Danilo Astori tendrá un rol activo en el próximo gobierno y Jorge Larrañaga deberá dar batalla para encontrar su espacio, coinciden tres politólogos consultados por El País. Ambos desempeñaron un papel importante en las fórmulas que disputaron la presidencia y ahora, con realidades distintas, cada uno se prepara para el comienzo de una nueva etapa.
Lo que sí parece claro es que el vicepresidente electo no será una figura nominal en el gobierno de José Mujica. Según el politólogo Juan Carlos Doyenart (Interconsult) "no hay dudas" de que Mujica tendrá que contemplar las posiciones de Astori. "Tanto en la conformación del gabinete como en la política económica", precisó.
Su colega Ignacio Zuasnábar (Equipos) coincide en el "rol activo y relevante" de Astori y lo mismo señala Eduardo Bottinelli (Factum), quien habló de una participación "muy importante" en la gestión económica del nuevo gobierno.
Doyenart agregó que el futuro vicepresidente va a tratar de "incidir lo más posible" para continuar el mismo rumbo que el gobierno actual, "ante el temor, que todos sabemos que tiene, que haya desviaciones importantes de Mujica o de los grupos que apoyan a Mujica".
En algo en que también están de acuerdo los expertos es que aún es muy pronto para pensar que esa augurada participación activa de Astori en el gobierno le pueda sumar o restar chances presidenciales de cara a las elecciones del 2014. Más aun con la desde ya instalada posibilidad de una nueva candidatura de Tabaré Vázquez.
El futuro de Larrañaga no asoma tan definido.

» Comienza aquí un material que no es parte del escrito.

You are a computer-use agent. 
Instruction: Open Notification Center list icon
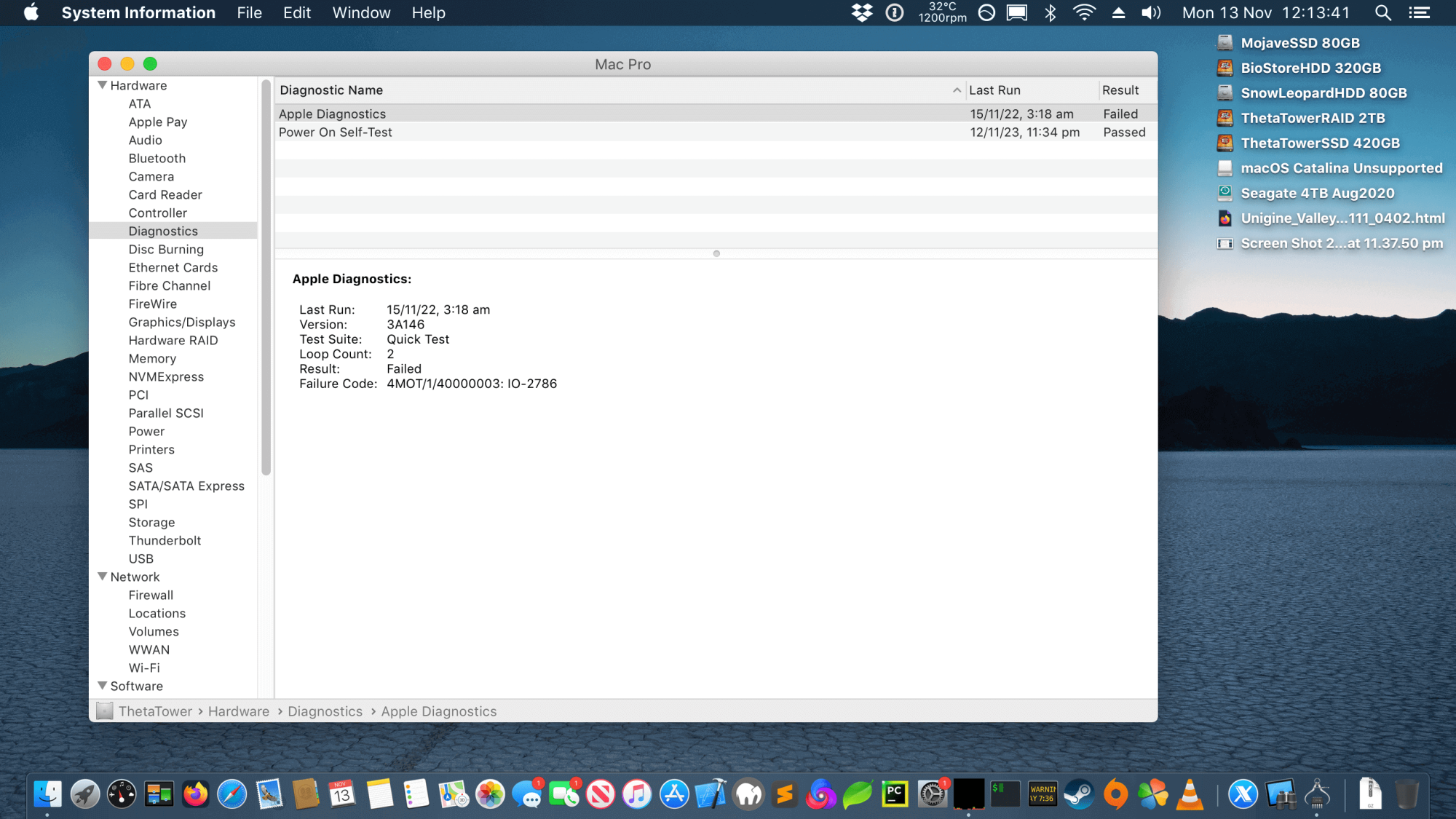pos(1419,12)
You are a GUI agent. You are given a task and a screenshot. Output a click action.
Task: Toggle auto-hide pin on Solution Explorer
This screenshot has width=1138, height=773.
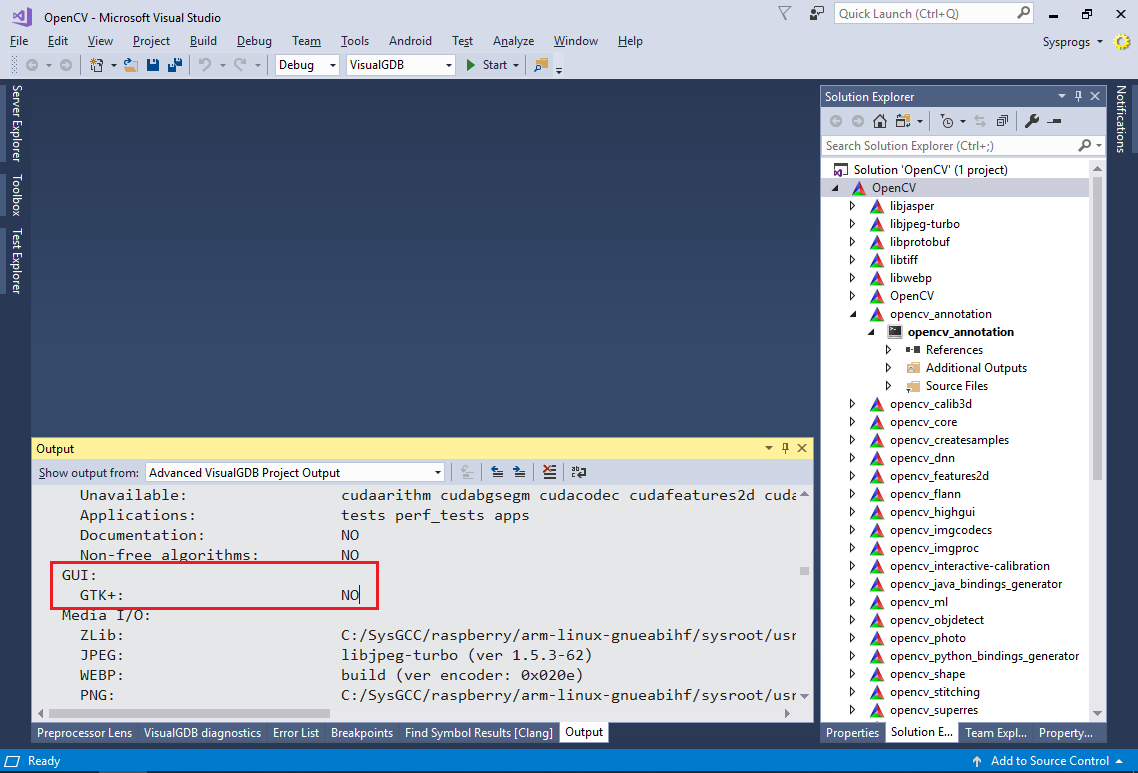(1078, 96)
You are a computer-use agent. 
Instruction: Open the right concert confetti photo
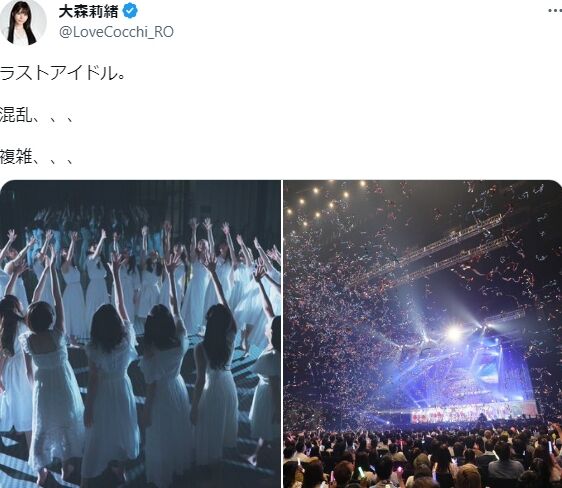point(423,334)
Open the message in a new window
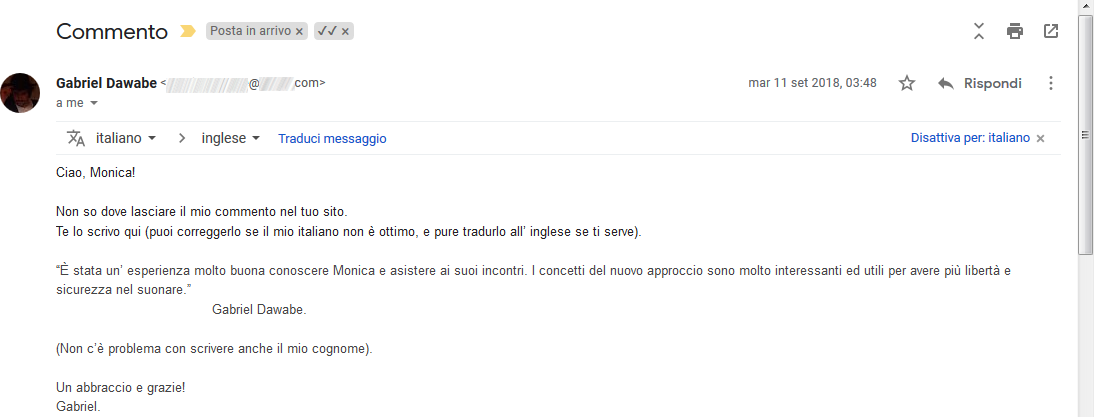Viewport: 1094px width, 417px height. 1051,31

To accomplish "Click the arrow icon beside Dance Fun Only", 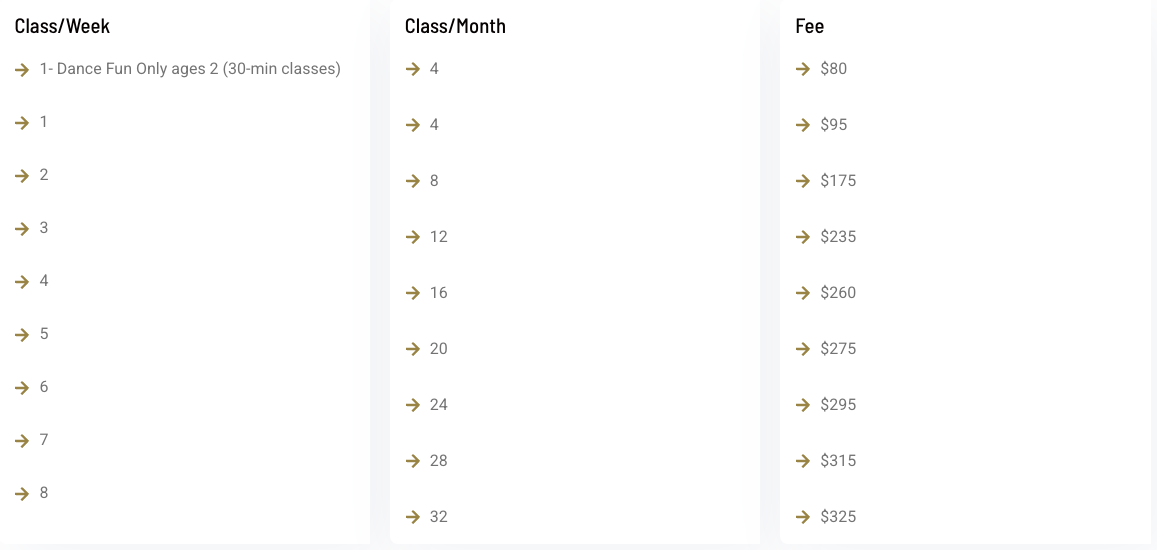I will point(22,69).
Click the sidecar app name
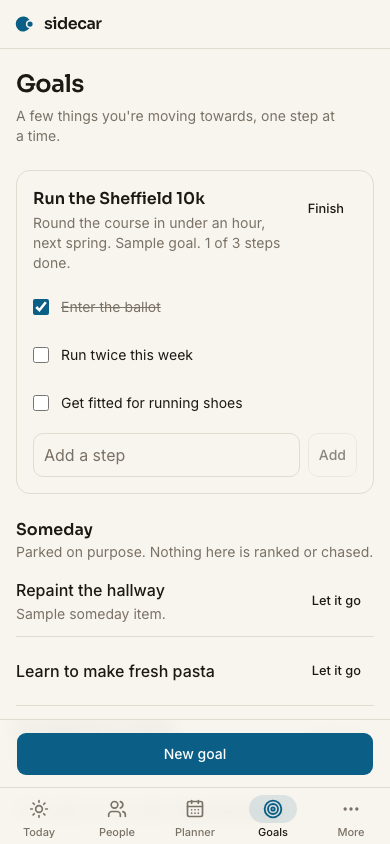 pyautogui.click(x=73, y=24)
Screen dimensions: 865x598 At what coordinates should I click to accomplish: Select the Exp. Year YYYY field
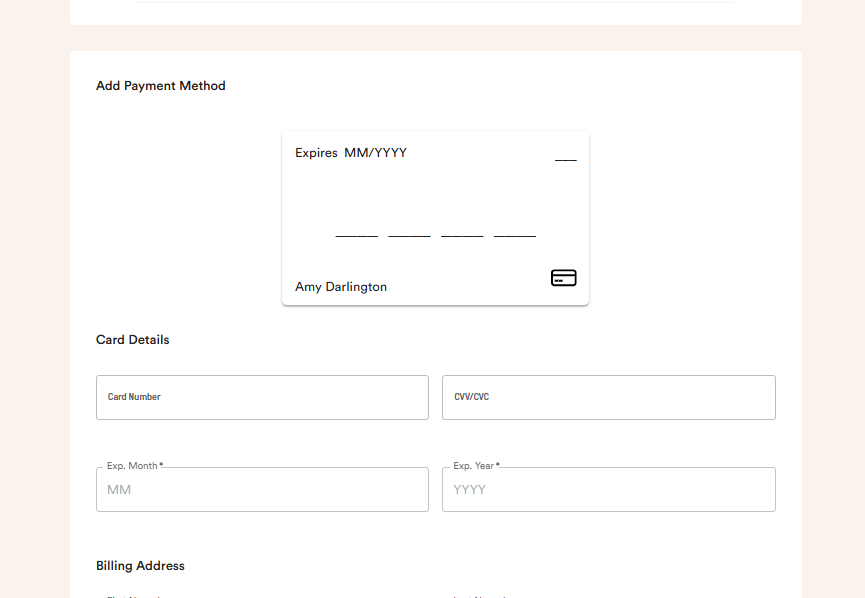(608, 490)
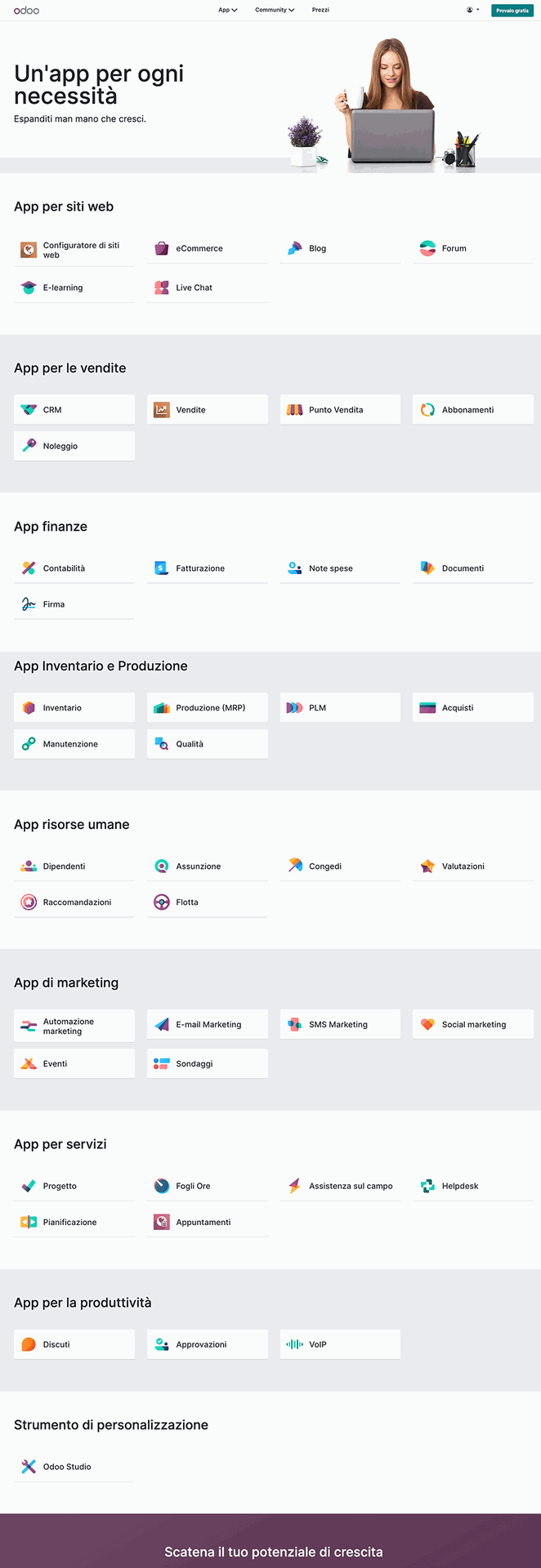Click the Odoo Studio tools icon

click(29, 1467)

Bottinelli opinó que el senador blanco queda en una posición "bastante incómoda" pues no ha podido cristalizar su liderazgo en la renovación nacionalista. Y añadió que el próximo período lo encuentra con la pérdida de 15 diputados de su sector, Alianza Nacional, y con Luis Alberto Lacalle presidiendo el Directorio del partido. Para Bottinelli la pelea de Larrañaga por posicionarse debe darse desde el Parlamento, más que en la interna del partido, aunque consideró que ahí también deberá encontrar "huecos" para dar esa batalla política.
Doyenart dijo que lo mejor que debe hacer el Partido Nacional, en lugar de enfrascarse en reproches internos, es una especie de coconducción Laca-lle-Larrañaga. Zuasnábar coincidió que el Partido Nacional será fuerte si tiene dos sectores bien consolidados.